++++ Record set ++++
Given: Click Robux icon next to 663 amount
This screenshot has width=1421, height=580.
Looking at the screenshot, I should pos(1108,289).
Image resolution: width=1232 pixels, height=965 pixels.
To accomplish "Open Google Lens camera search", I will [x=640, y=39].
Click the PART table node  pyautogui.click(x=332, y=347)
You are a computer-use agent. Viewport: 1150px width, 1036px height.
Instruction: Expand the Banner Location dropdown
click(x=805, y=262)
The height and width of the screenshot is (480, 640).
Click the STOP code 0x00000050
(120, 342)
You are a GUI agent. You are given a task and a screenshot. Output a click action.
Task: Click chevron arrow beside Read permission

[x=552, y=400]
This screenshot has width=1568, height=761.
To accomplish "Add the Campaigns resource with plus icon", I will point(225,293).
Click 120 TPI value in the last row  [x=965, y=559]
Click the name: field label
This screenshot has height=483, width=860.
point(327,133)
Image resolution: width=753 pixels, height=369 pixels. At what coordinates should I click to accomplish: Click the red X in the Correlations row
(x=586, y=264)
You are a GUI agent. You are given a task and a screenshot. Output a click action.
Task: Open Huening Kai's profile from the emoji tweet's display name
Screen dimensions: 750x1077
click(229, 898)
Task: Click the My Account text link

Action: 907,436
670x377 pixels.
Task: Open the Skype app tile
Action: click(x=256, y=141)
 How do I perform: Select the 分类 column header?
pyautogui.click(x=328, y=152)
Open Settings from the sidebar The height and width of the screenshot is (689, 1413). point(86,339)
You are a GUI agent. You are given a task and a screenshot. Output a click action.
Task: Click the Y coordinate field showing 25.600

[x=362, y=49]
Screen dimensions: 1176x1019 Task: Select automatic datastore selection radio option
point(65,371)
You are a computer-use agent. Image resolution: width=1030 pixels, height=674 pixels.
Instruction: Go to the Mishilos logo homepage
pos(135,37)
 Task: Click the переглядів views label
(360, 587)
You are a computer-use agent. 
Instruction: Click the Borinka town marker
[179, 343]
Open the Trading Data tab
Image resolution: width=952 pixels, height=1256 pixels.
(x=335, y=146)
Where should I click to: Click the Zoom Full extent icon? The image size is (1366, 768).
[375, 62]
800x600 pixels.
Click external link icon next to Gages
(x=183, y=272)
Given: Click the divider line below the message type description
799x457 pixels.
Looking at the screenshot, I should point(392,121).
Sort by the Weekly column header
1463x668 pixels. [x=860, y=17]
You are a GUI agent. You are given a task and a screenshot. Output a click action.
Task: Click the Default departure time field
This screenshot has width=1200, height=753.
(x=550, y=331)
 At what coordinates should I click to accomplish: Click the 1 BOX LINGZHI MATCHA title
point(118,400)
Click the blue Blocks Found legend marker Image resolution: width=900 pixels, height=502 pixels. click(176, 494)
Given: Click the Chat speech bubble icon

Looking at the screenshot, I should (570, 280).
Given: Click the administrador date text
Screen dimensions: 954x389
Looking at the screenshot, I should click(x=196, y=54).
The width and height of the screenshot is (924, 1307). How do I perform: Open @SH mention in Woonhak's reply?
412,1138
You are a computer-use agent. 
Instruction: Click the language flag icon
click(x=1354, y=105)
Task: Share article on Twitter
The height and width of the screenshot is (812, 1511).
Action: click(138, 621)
++++
### [Exercise directions]
Precisely the lines between those holding "You are a computer-use agent. Image" and "Task: Click the Default departure time field", inclusive, are to be reproduced from the listing above, with nothing added.

### [Expected output]
You are a computer-use agent. Image resolution: width=1030 pixels, height=674 pixels.
Instruction: Go to the Mishilos logo homepage
pos(135,37)
 Task: Click the переглядів views label
(360, 587)
You are a computer-use agent. 
Instruction: Click the Borinka town marker
[179, 343]
Open the Trading Data tab
Image resolution: width=952 pixels, height=1256 pixels.
(x=335, y=146)
Where should I click to: Click the Zoom Full extent icon? The image size is (1366, 768).
[375, 62]
800x600 pixels.
Click external link icon next to Gages
(x=183, y=272)
Given: Click the divider line below the message type description
799x457 pixels.
Looking at the screenshot, I should point(392,121).
Sort by the Weekly column header
1463x668 pixels. [x=860, y=17]
You are a GUI agent. You are given a task and a screenshot. Output a click action.
Task: Click the Default departure time field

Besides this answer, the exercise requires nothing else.